Pooled, quantified plant–pollinator networks for all sites along the chronosequence

are shown in Figure 2. Over the entire season a total of 54 plant species were

flowering and 37 of them (67%) were visited by a total of 92 pollinator species (Fig.

2; Appendix 1). In total, 506 plant–pollinator interactions (pollinator visits) were

recorded. Whereas flower abundance was not significantly higher at late- than at

early-succesional sites (F1,5 = 3.98, P = 0.103; Fig. 3a), species richness of flowering

plants (F1,5 = 12.89, P = 0.016), Shannon diversity of flowering plants (F1,5 = 8.77, P

= 0.032), visitation rate (F1,5 = 8.47, P = 0.033), species richness of pollinators (F1,5 =

8.37, P = 0.034) and network size (total number of interacting plant and pollinator

species; F1,5 = 7.87, P = 0.038) all increased along the chronosequence (Fig. 3b–e).

Species richness and Shannon diversity of pollinators peaked at intermediate

successional age (84 years since deglaciation; Fig. 3e,f).

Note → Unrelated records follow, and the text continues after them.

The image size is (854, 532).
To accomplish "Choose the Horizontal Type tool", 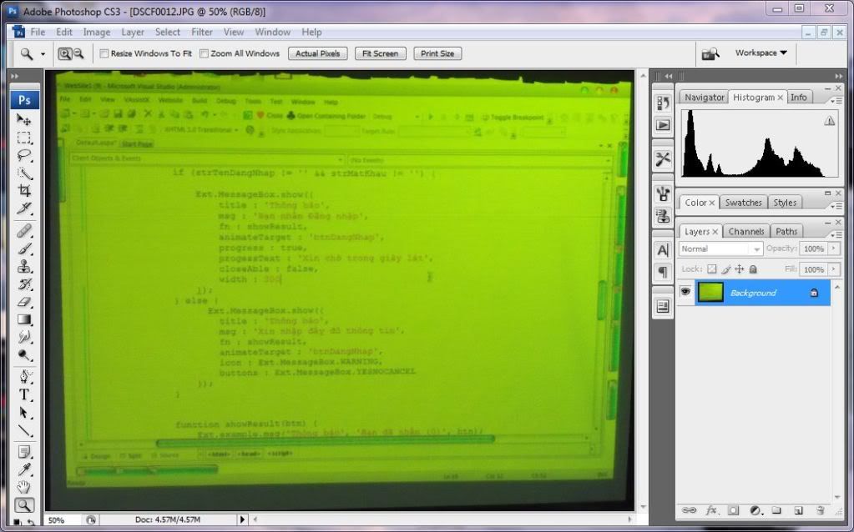I will click(24, 394).
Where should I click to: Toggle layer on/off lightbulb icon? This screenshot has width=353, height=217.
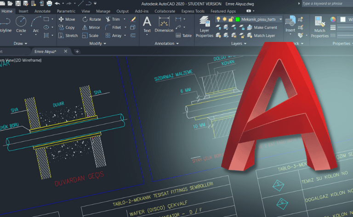pyautogui.click(x=219, y=19)
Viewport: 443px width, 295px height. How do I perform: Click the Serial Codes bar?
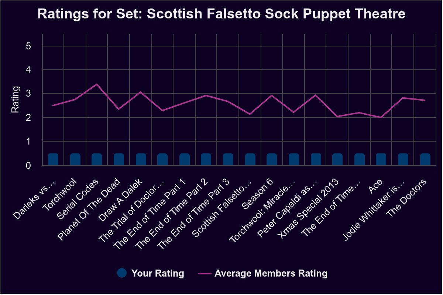[97, 159]
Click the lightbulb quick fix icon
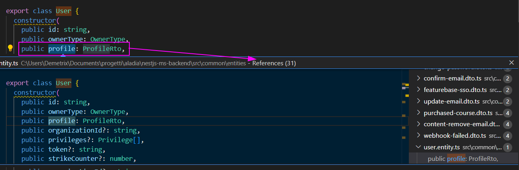The height and width of the screenshot is (170, 519). coord(11,49)
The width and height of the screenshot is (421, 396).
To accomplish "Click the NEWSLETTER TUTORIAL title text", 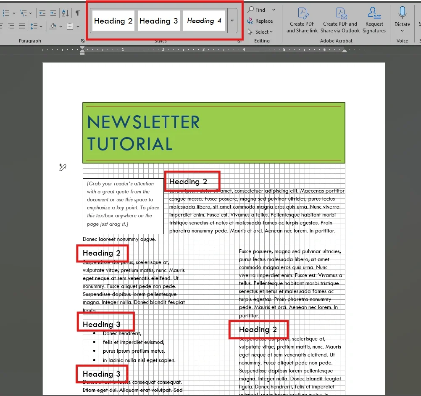I will pos(143,133).
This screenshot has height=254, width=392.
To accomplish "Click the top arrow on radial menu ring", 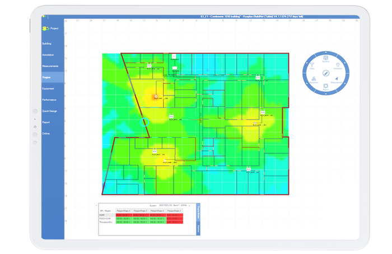I will pyautogui.click(x=326, y=52).
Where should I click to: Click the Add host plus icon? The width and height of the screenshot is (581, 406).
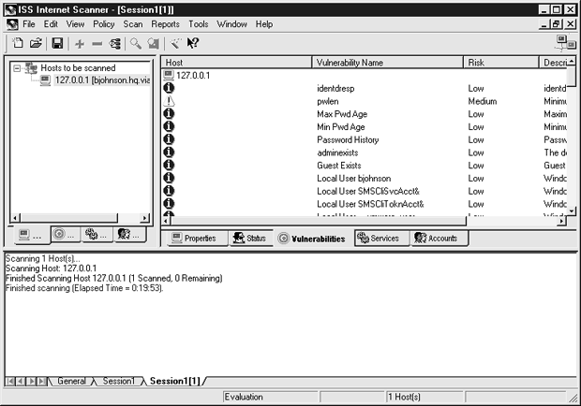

To test if the observed pattern in pollinator species richness and visitation rate

along the chronosquence was related to plant species richness and flower abundance,

we introduced these covariates stepwise into the linear models. Because plant species

richness and flower abundance were highly correlated (F1,6 = 58.84, P < 0.001), we

only report results of the stronger explanatory variable, which was plant species

richness. Plant species richness was highly significant in explaining variation in

pollinator richness (F1,76 = 52.78, P < 0.001) and pollinator visitation rate (F1,76 =

48.83, P < 0.001). Moreover, site age was not significant anymore in explaining

variation in pollinator richness or visitation rate when plant species richness was


included in the model (results not shown). This suggests that increasing site age

influenced pollinators indirectly via its effects on plant species richness, although

pollinator species richness and pollinator diversity showed a saturating or peaked

pattern, respectively, while pollinator visitation rate continued to increase in the late-

succesional stages.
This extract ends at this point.